Atrium Natural Ventilation CFD Simulation

DTRM Radiation Model: Atrium Natural Ventilation Simulation

Explore the intricate interplay between radiation heat transfer and natural ventilation in this advanced episode from our “Radiation: All Levels” course. Master the application of the Discrete Transfer Radiation Model (DTRM) using ANSYS Fluent to simulate the complex thermal dynamics of a multi-story atrium building.

Project Overview

This cutting-edge simulation focuses on the natural ventilation system within a three-story atrium building, incorporating the effects of solar radiation and internal heat sources.
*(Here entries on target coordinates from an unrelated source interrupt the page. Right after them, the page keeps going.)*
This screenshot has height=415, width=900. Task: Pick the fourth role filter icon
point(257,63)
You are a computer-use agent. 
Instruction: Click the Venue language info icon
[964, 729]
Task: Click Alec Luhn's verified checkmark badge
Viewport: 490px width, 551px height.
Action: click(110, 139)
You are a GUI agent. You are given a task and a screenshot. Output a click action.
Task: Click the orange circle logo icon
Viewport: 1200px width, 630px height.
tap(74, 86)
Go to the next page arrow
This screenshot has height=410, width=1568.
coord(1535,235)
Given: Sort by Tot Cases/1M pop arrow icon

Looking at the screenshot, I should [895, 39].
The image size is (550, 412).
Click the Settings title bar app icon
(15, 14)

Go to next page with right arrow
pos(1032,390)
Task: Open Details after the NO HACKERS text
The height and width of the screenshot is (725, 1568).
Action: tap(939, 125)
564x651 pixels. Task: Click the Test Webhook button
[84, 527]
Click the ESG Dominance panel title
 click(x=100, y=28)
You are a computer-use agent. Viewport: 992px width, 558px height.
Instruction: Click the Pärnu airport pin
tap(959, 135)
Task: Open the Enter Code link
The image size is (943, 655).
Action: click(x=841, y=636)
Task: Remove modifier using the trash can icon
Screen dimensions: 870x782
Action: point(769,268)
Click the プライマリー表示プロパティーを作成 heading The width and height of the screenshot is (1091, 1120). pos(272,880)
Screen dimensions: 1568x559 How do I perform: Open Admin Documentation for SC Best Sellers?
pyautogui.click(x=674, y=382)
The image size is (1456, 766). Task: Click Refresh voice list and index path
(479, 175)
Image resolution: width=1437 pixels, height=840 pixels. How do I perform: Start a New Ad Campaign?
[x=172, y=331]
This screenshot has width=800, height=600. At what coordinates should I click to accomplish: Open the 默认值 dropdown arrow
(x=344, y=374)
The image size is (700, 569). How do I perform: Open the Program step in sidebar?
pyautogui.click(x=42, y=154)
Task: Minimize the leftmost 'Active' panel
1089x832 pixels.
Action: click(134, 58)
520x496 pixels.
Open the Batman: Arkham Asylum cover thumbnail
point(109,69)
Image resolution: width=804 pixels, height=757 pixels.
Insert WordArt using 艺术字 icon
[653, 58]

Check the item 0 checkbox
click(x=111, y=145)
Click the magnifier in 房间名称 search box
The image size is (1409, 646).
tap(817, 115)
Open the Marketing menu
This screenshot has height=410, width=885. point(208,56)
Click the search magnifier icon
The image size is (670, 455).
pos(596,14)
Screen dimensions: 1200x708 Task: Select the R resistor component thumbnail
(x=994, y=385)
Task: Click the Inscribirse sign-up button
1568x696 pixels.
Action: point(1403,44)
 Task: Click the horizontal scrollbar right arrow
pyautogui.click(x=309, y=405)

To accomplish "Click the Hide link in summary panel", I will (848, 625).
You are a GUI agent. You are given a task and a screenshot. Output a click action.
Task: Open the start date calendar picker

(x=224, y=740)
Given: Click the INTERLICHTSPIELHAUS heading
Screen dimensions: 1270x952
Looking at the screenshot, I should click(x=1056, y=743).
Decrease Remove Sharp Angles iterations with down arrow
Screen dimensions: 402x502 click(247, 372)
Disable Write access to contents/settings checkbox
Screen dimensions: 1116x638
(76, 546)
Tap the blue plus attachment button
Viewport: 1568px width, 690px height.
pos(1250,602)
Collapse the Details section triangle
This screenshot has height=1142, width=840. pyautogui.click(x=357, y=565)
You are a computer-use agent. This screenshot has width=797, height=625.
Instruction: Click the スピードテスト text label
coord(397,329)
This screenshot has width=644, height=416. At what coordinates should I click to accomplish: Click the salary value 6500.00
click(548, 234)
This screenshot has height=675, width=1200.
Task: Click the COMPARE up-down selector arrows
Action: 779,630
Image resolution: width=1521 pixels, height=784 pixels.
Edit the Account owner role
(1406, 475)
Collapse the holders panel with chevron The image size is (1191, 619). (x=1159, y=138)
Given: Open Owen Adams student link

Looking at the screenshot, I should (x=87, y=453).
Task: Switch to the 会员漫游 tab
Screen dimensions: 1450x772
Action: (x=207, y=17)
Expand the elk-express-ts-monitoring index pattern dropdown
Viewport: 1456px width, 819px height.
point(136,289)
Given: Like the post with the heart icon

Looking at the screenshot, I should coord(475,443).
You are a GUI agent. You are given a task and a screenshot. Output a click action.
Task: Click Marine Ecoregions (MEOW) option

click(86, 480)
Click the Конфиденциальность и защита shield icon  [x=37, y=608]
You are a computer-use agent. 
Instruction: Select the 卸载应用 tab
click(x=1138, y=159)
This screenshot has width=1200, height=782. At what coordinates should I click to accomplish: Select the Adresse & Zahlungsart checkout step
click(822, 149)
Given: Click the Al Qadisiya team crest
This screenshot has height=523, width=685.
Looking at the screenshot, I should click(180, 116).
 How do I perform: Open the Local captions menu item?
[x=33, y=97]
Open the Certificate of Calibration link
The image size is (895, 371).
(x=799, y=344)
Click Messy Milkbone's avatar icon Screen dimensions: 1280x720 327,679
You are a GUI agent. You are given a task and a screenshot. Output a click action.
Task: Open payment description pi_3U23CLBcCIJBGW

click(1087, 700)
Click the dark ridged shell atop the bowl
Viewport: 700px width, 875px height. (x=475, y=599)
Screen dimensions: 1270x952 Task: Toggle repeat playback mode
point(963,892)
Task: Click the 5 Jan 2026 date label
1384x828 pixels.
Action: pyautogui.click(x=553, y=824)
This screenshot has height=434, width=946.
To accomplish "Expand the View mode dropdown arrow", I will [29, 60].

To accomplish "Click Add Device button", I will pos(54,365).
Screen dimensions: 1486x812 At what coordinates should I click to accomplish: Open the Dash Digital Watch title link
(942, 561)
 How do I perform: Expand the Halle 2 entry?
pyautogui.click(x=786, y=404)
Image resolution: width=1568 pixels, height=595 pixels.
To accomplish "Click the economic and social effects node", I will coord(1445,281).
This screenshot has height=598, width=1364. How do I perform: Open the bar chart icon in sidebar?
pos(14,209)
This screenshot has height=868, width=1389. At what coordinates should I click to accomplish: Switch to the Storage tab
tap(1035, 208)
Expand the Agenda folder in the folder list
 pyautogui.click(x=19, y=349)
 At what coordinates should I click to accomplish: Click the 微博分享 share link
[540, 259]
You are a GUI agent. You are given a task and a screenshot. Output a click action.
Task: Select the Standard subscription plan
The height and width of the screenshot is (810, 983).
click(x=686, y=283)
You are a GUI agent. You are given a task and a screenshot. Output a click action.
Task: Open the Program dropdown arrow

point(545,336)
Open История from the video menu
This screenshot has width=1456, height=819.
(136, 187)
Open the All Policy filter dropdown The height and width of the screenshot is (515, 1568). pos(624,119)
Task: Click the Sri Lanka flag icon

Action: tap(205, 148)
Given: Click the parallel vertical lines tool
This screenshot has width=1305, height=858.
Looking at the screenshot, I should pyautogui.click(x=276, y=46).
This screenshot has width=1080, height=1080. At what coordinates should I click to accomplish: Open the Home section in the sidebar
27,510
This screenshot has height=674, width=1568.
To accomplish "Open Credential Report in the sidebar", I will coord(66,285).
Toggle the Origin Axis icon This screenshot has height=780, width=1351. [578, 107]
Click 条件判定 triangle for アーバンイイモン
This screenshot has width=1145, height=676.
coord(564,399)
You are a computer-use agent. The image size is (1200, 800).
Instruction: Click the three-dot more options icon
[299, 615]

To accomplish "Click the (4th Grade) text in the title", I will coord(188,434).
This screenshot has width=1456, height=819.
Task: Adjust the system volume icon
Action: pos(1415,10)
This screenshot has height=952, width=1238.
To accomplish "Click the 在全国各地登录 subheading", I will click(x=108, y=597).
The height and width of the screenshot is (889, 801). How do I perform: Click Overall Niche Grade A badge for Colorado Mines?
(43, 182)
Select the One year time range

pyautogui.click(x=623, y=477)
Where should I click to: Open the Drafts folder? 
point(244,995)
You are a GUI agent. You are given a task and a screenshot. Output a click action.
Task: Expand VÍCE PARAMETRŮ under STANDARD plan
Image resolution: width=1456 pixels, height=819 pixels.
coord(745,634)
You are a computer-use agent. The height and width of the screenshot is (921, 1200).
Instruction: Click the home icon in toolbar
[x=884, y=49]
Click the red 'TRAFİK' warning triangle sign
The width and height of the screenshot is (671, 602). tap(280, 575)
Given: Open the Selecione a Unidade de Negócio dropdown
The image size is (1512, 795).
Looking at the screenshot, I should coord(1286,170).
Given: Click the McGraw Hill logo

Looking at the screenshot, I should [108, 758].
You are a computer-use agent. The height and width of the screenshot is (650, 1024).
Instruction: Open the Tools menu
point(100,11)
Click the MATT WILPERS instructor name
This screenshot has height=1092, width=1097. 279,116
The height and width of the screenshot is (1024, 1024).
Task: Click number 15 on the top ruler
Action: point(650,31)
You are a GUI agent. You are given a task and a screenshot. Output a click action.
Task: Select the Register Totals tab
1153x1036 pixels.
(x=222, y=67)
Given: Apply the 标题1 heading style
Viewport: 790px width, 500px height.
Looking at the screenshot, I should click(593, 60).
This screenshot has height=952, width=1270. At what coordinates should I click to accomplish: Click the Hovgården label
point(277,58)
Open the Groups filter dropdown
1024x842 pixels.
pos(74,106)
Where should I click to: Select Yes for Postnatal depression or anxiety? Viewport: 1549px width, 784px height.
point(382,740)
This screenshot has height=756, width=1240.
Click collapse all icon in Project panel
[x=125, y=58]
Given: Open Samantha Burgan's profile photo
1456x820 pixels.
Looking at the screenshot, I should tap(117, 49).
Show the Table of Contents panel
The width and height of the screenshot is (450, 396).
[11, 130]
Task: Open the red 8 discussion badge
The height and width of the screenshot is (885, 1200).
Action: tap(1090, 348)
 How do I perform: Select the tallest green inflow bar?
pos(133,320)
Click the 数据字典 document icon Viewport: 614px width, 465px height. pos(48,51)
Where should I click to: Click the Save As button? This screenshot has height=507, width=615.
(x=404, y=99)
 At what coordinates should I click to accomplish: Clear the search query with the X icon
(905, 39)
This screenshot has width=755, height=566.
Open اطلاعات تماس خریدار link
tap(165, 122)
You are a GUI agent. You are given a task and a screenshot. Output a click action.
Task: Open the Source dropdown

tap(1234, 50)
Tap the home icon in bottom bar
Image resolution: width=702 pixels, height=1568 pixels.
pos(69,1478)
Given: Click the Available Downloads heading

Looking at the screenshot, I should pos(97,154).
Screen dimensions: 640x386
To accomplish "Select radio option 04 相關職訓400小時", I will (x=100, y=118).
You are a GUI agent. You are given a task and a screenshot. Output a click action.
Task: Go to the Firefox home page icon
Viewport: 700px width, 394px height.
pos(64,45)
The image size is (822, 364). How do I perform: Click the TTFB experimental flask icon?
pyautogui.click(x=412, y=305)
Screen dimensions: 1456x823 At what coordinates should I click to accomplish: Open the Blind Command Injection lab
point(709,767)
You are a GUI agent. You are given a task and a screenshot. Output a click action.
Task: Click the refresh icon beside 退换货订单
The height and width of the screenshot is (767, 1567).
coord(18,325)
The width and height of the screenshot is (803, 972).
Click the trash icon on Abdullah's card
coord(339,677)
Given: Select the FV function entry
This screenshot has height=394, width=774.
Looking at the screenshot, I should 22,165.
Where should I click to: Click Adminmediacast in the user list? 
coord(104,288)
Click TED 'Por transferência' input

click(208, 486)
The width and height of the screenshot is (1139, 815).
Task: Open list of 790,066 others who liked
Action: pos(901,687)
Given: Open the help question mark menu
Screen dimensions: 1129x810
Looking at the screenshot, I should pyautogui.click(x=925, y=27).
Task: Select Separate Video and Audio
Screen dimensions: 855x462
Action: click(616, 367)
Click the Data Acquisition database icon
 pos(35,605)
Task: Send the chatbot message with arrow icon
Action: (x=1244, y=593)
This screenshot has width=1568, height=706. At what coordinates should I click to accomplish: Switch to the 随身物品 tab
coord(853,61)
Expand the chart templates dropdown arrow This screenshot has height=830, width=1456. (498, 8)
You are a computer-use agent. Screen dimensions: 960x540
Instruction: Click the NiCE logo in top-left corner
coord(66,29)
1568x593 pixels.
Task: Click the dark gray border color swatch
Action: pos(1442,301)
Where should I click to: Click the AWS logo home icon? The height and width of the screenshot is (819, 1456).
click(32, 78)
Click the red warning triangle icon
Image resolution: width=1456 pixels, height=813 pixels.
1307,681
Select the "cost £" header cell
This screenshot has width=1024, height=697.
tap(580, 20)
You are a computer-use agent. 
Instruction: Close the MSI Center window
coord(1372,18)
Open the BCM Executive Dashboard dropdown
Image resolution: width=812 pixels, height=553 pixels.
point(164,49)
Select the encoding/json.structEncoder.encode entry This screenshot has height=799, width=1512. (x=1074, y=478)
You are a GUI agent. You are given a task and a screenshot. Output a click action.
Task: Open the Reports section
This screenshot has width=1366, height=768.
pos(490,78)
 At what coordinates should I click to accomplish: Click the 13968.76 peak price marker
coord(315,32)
You’ll gain profound insights into how radiation influences air movement and temperature distribution in large, open architectural spaces.

Key Simulation Components

1. Geometry and Mesh

- 3D model of a three-story atrium building with rooms on both sides - Complex design featuring multiple air inlets, outlets, and a central atrium - Unstructured mesh with 709,511 cells for high-resolution results

2. Physics Models

- Discrete Transfer Radiation Model (DTRM) for radiation heat transfer - Solar Ray Tracing for accurate solar radiation effects - Natural convection modeling for air movement

3. Radiation Modeling Specifics

- DTRM approximation of radiation using discrete rays - Integration of solar radiation based on geographical and temporal data - Consideration of both direct and diffuse solar irradiation

Simulation Setup and Methodology

Learn to configure:

• DTRM parameters in ANSYS Fluent
• Solar Ray Tracing inputs for specific location and time (Montreal, Canada, July 15, 13:00)
• Boundary conditions for air inlets, outlets, and heat sources
• Material properties for glass exterior and internal structures

Results and Analysis

Gain insights through detailed visualizations of:

• Temperature distributions throughout the atrium and rooms
• Pressure and velocity fields showing air movement patterns
• Density variations influencing natural ventilation
• Velocity vectors illustrating airflow circulation

Why This Episode Is Crucial

• Master the application of DTRM in complex architectural spaces
• Understand the interaction between solar radiation and natural ventilation
• Develop skills in optimizing building designs for thermal comfort and energy efficiency
• Learn to analyze and interpret radiation and airflow patterns in multi-story structures

Target Audience

This episode is ideal for:

• Architectural engineers specializing in sustainable building design
• HVAC engineers focusing on natural ventilation systems
• CFD specialists in the building and construction industry
• Researchers in green building technologies and energy conservation

Elevate Your CFD Skills with Advanced Building Physics Modeling

This episode offers a unique opportunity to apply the DTRM radiation model to a practical, large-scale architectural scenario. By mastering this simulation, you’ll be equipped to tackle a wide range of challenging CFD problems involving radiation, natural ventilation, and solar effects in complex building designs.

Key Learning Outcomes

• Understand the principles and applications of the DTRM radiation model
• Master the setup of combined radiation and natural ventilation simulations
• Learn to interpret and analyze the impact of solar radiation on indoor climates
• Develop skills in optimizing atrium designs for enhanced thermal comfort and energy efficiency

Practical Applications

The skills gained from this episode are directly applicable to:

• Design and optimization of naturally ventilated buildings
• Energy-efficient atrium and large open space planning
• Solar gain analysis in architectural designs
• HVAC system optimization for multi-story structures

Don’t miss this opportunity to enhance your simulation capabilities and contribute to the advancement of sustainable building design and energy-efficient architecture. Enroll now and take your CFD expertise to the next level with this essential DTRM radiation modeling episode!